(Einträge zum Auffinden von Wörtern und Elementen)
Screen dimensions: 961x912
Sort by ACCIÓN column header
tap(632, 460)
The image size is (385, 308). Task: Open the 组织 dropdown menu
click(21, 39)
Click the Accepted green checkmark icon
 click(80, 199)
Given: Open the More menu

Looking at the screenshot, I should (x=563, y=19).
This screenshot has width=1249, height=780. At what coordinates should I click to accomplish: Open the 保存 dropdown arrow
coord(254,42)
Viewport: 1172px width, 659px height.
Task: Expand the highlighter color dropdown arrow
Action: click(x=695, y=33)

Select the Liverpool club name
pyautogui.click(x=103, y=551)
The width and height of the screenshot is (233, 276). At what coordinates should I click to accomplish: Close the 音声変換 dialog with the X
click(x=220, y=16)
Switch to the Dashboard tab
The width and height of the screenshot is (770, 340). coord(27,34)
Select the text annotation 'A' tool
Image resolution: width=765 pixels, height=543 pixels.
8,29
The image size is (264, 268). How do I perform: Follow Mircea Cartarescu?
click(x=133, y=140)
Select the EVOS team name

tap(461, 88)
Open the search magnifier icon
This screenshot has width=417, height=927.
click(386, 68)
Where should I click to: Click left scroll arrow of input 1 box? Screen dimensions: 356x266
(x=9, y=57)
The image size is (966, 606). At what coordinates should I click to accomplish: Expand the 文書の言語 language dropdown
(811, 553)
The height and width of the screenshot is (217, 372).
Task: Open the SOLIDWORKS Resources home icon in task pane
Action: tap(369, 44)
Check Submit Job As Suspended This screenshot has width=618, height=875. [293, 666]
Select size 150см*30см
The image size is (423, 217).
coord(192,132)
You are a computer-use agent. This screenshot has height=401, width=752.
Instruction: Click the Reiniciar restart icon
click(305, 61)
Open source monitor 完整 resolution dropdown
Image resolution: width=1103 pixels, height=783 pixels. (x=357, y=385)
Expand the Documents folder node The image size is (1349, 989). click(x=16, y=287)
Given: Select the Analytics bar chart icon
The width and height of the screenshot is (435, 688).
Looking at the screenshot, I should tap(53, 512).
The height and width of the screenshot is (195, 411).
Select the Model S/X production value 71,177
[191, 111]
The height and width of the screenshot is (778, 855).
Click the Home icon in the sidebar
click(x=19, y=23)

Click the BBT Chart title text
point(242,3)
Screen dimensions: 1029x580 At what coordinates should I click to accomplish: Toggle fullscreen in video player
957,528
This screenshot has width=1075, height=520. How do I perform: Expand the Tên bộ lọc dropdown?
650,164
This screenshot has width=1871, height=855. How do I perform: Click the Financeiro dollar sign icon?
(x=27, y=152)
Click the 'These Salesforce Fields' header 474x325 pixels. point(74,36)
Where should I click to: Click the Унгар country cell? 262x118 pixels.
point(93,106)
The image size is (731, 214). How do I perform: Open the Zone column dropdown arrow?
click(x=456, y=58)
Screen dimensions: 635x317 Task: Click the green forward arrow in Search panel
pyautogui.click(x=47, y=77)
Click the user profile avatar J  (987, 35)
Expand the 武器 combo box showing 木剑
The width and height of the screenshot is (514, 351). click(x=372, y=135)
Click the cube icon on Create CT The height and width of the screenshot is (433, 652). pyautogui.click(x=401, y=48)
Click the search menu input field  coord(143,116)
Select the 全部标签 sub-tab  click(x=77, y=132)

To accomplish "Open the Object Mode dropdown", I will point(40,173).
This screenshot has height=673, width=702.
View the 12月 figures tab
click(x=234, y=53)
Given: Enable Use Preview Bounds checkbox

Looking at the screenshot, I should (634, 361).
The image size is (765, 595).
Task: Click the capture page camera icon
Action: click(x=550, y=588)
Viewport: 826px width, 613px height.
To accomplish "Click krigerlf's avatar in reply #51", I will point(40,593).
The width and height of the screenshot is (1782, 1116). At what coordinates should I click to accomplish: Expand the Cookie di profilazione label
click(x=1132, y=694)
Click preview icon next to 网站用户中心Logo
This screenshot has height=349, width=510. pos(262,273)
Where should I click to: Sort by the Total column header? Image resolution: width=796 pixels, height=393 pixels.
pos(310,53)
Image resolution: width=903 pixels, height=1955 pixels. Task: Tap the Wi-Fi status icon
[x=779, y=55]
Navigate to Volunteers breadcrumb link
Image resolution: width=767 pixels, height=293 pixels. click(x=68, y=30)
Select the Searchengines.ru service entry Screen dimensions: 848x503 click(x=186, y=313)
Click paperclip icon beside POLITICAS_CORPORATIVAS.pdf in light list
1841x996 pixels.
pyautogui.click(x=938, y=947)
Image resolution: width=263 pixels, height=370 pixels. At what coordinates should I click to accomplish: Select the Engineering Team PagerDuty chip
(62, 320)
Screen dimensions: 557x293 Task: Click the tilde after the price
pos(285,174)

**AUSZUFÜHRENDE AUFGABE**.
Kopiere aus der Auflistung oben ohne jede Änderung die Zeilen von der Zeile mit „The height and width of the screenshot is (195, 411).“ bis zur Zeile mit „point(93,106)“, beide eingeschlossen.

**ANTWORT**.
The height and width of the screenshot is (195, 411).
Select the Model S/X production value 71,177
[191, 111]
The height and width of the screenshot is (778, 855).
Click the Home icon in the sidebar
click(x=19, y=23)

Click the BBT Chart title text
point(242,3)
Screen dimensions: 1029x580 At what coordinates should I click to accomplish: Toggle fullscreen in video player
957,528
This screenshot has width=1075, height=520. How do I perform: Expand the Tên bộ lọc dropdown?
650,164
This screenshot has width=1871, height=855. How do I perform: Click the Financeiro dollar sign icon?
(x=27, y=152)
Click the 'These Salesforce Fields' header 474x325 pixels. point(74,36)
Where should I click to: Click the Унгар country cell? 262x118 pixels.
point(93,106)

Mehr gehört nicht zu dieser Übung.